You are viewing a plain text version of this content. The canonical link for it is here.

Posted to user@cassandra.apache.org by Leleu Eric <Er...@worldline.com> on 2014/08/22 16:47:07 UTC

Secondary index or dedicated CF?

Hi,

I'm new with Cassandra and I wondering what is the best design for my case.

I have a set of buckets that contain one or thousands of contents.

Here is my Content CF :

CREATE TABLE IF NOT EXISTS contents (tenantID varchar,
key varchar,
type varchar,
bucket varchar,
owner varchar,
workspace varchar,
public_read boolean PRIMARY KEY ((key, tenantID), type, workspace));

To retrieve all contents that belong to a bucket, I have created an index on the bucket column.

CREATE INDEX IF NOT EXISTS bucket_to_contents ON contents (bucket);

The column value "bucket" is concatenated with the tenantId (bucket = bucketname+tenantID) in order to avoid filtering on the tenantID on my application.

Is it the rights way to do or should I create another column family to link each content to the bucket ?

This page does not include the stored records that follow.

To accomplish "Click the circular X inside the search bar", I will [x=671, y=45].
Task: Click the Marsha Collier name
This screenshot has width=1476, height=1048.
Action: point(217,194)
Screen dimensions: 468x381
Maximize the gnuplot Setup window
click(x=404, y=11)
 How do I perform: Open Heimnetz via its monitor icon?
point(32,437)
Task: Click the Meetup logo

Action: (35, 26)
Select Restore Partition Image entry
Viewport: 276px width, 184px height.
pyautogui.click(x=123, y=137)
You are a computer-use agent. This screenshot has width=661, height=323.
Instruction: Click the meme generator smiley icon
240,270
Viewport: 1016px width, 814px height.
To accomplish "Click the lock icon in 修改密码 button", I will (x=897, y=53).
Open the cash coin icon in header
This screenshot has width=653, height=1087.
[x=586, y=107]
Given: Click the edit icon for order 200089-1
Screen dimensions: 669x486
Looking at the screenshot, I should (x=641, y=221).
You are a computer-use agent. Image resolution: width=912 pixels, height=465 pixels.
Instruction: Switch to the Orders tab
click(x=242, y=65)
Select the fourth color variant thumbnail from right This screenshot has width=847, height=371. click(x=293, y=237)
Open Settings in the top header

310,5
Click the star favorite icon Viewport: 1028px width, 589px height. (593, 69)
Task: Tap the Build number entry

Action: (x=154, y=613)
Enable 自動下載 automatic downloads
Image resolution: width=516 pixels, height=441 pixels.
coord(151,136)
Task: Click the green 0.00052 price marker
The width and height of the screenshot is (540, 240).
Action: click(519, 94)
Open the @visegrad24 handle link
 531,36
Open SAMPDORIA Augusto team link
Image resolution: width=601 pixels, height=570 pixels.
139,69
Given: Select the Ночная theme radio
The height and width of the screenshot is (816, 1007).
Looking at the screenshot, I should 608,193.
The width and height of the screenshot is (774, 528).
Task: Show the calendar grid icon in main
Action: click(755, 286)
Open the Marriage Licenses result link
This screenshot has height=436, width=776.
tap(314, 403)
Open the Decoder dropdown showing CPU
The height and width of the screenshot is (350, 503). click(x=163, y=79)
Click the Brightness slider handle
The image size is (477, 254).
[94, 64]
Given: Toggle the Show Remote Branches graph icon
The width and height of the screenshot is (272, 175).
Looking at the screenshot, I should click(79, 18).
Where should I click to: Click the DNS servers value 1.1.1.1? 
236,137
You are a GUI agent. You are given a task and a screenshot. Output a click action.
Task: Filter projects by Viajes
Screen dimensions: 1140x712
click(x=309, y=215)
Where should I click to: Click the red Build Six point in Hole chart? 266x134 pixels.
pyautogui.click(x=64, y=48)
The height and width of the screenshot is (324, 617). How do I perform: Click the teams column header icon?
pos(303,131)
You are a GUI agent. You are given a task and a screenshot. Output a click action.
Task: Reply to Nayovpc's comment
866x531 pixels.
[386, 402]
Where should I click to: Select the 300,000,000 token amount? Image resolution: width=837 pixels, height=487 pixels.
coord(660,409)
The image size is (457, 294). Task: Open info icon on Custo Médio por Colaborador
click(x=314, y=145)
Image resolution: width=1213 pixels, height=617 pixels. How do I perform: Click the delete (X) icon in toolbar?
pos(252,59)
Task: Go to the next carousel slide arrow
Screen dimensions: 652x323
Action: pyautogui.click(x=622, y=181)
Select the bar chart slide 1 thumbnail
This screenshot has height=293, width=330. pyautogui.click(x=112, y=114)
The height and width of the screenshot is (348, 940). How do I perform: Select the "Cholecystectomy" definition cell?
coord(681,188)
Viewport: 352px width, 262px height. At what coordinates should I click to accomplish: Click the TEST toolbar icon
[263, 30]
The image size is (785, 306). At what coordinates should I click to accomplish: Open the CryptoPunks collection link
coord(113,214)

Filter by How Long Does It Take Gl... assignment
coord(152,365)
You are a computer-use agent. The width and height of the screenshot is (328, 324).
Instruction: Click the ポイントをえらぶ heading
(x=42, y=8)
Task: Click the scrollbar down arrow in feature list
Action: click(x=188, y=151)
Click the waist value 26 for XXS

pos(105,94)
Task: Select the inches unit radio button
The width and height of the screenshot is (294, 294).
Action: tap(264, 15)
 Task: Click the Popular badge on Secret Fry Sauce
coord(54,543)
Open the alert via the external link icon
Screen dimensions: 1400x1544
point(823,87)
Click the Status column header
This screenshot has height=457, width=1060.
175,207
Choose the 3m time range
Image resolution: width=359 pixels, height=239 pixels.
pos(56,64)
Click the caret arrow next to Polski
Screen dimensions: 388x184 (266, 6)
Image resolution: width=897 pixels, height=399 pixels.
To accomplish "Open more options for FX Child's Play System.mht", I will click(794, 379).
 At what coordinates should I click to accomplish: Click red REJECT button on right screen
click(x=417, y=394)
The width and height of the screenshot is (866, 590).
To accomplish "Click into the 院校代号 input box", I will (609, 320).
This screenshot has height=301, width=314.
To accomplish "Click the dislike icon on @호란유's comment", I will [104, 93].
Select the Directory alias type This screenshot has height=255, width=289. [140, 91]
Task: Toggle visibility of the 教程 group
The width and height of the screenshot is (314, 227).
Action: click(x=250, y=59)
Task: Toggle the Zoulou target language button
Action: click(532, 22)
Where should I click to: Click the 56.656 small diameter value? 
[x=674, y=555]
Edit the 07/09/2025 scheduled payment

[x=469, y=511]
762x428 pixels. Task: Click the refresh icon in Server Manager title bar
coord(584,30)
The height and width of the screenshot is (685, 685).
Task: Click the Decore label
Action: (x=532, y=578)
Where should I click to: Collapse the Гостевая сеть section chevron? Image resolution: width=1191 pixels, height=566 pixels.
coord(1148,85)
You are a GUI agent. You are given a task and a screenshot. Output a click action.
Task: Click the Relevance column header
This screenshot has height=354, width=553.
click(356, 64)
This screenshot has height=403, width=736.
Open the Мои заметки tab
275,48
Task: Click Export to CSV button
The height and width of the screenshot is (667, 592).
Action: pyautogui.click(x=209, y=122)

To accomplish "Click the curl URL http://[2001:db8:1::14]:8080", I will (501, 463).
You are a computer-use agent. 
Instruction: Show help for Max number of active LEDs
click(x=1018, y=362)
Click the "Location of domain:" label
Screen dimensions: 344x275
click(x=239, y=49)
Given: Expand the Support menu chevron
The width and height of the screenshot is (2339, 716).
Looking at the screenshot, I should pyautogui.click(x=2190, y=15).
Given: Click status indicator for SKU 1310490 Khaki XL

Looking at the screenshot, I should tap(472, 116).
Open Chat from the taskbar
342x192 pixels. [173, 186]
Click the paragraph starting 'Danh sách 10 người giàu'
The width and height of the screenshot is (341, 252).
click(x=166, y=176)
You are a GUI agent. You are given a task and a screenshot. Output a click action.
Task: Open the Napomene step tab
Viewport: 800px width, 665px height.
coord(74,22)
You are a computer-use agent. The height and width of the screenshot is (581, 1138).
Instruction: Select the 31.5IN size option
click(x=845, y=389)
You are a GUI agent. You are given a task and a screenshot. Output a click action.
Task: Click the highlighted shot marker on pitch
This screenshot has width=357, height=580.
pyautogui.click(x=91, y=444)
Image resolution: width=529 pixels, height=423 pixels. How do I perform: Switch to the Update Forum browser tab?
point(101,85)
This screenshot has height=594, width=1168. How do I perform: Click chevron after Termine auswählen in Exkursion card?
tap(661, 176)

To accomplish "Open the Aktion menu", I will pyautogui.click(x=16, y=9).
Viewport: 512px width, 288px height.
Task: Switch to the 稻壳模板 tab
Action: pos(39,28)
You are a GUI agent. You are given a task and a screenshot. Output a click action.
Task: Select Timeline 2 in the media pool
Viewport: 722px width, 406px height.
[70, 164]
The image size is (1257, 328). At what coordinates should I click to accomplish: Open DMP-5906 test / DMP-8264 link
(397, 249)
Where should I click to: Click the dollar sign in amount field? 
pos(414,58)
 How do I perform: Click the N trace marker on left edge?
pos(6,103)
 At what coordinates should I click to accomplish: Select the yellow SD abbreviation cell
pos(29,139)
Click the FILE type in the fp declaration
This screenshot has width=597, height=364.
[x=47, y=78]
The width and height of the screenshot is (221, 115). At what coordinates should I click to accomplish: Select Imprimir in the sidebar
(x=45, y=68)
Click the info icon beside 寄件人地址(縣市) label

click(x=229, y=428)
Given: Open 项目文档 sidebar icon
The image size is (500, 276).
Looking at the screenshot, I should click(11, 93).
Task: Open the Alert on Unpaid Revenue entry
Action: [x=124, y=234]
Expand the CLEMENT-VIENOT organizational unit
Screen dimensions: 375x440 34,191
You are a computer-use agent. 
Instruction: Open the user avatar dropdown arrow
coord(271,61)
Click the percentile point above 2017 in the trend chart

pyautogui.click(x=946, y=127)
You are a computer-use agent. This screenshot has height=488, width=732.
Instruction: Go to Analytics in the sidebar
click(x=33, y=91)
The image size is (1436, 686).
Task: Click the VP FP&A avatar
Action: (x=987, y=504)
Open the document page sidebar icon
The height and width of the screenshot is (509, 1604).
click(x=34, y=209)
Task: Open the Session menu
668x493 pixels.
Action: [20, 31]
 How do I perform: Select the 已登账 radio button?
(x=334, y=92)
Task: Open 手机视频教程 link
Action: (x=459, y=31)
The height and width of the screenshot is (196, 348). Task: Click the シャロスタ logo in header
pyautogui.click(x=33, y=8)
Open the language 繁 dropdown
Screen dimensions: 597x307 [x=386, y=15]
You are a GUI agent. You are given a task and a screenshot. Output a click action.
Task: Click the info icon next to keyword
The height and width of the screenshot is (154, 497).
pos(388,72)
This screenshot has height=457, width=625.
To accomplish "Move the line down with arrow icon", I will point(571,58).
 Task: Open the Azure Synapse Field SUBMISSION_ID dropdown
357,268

CREATE TABLE IF NOT EXISTS bucket_to_contents (tenantID varchar,
key varchar,
type varchar,
bucket varchar,
owner varchar,
workspace varchar,
public_read boolean PRIMARY KEY ((bucket, tenantID), key));

Under the hood what is the difference of the both solutions?

According to my understanding, the result will be the same. Both will have the rowkey equals to the "bucketname" and the "tenantID".
Excepted that the secondary index can have a replication delay...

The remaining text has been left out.